Q: How many Echols Scholars does it take to screw in a light bulb in an Echols dorm?

A: Probably only three. One to do the installation, one to hold the ladder and one to supervise, but you won't find any "scholars" actually living there.

Contrary to what common sense would indicate, Echols Scholars no longer reside in their namesake dorm. For the past three decades, "home" to these scholars has been Webb, Maupin and Watson Houses -- a change that has sometimes created confusion and raised more than a few questions for residents around Grounds.

"People always ask me if I'm an Echols Scholar because I live in Echols dorm," first-year College student Cady Snyder said. "I always have to explain to them that the program and the dorm are not the same thing."

But this hasn't always been the case. At its inception in 1960, the Echols Scholar program's name was indeed derived from Echols House, which housed the scholars for the first 10 years of the program.

Prof. William Holding Echols' legacy as a valued citizen and as a role model to his scholars lives on. Nicknamed Reddy Echols for his fiery red hair, he remains a legend at the University for his unparalleled contributions to two distinct fields in mathematics, pure and applied, and for his eccentricities. In 1895, for example, he tried to stop the infamous Rotunda fire by setting off dynamite in the building's annex.

Although this attempt proved fruitless, his dynamic energy inside and out of the classroom established his name.

"Echols represented a stronger academic facet of the University than perhaps anyone else could," former University Historian Raymond C. Bice said.

Around 1970, when Alderman Road dorms were all the rage, the University faculty decided to place its best and brightest students in the best accommodations.

"They kept the name even though the program expanded to other dorms," Echols Dean Lynn Davis said. "It is administratively sometimes confusing. Unfortunately, we really can't change the name of the Echols dorm, and we can't really change the name of the program after 30-some years, so it's something that we have to live with."

Each year, between 7 and 8 percent of the entering first-year class earns a place in the University's version of an honors program. Among the sometimes coveted, and resented, benefits bestowed upon Echols Scholars are priority class registration, exemption from area requirements, academic advisors matched by areas of interest and the ability to design an interdisciplinary major.

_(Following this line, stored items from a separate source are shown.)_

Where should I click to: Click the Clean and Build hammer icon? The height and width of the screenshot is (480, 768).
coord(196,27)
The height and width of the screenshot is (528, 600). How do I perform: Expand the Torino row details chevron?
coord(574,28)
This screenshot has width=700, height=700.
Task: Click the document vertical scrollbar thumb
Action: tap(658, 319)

Yet a more touchy aspect of the program -- one that is viewed both positively and negatively -- is the fact that the scholars are grouped together in certain dormitories.

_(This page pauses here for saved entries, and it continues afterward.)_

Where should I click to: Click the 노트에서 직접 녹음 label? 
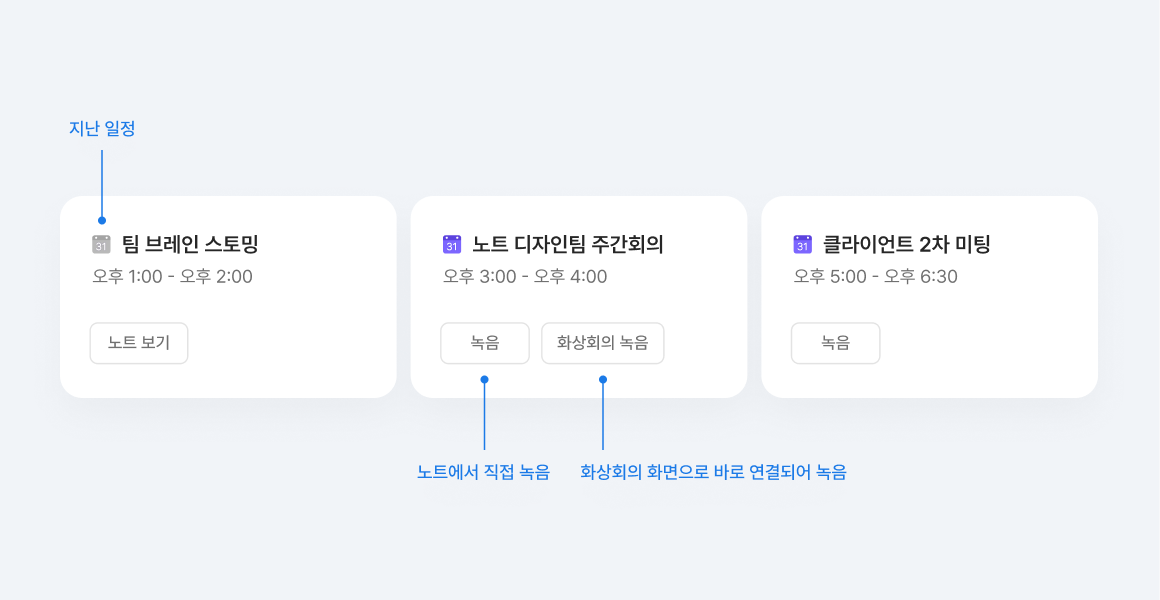click(x=484, y=472)
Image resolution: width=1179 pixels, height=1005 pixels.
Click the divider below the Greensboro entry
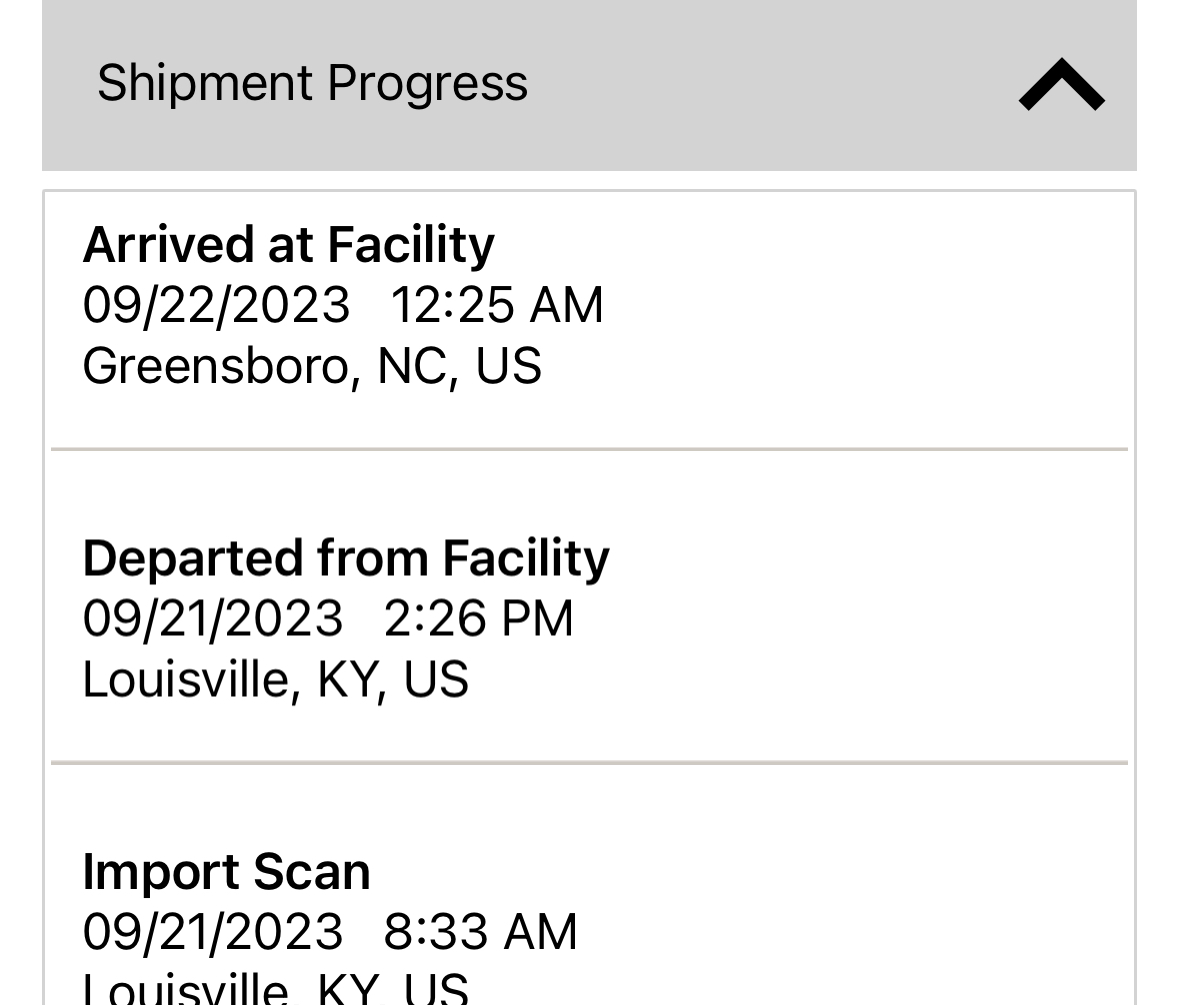(x=589, y=450)
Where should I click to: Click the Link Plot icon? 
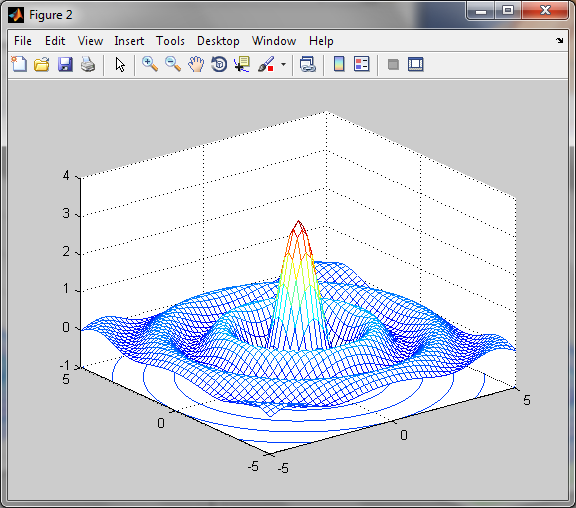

"I think it's bad in that it creates a stereotype of aloofness," said first-year College student Kelly Bristow, an Echols Scholar who lives in Webb House. However, "living together, you have the bond of being in the same program."

Although living in scholar-designated housing is not required, usually only fewer than a dozen students choose to opt out of the strongly encouraged arrangement.

"I think college should be an expanding experience where you get to meet a lot of different types of people," said first-year College student and Echols Scholar Colin Hunter, who, unlike his Echols Scholar cohorts, lives in Metcalf House. "I just wanted to meet different people, and I was concerned that living with a lot of intellectual people would not expose me to a lot of diversity."

First-year Echols Scholar Kelly Ramsey thinks her experience living in Webb House revolves around very active, involved people -- a contrast to the Echols Scholar stereotype of being "shut-ins." She has encountered such an array of "active, vibrant people" that she does not think the housing situation lacks diversity at all.

The process of choosing to live elsewhere, however, is quite lengthy and complicated.

Former Echols Scholar Association Dean Charles Vandersee emphasized that there is "a peculiar chemistry between the bright, energetic scholars. They catalyze each other and it is not always clear that it goes the other way around -- that they have the same effect on everyone else."

Students who want to live away from their fellow scholars must submit a lengthy letter to Dean Davis detailing their situation and explaining that they understand they will be partially excluded from the Echols Scholar experience.

"I wrote a letter to the Echols Dean to express my concerns, and then I visited the Housing Division in person and attached a letter saying how I believed Old Dorms would be a better fit for me," Hunter said.

While Davis emphasized that the scholars' housing assignments in Echols dorms are "optional," she also stressed that the assignment is considered part of the program.

"It's not so much students choosing to live where they're comfortable because I don't want to make the Echols Scholars comfortable," Davis said. "I want to challenge them"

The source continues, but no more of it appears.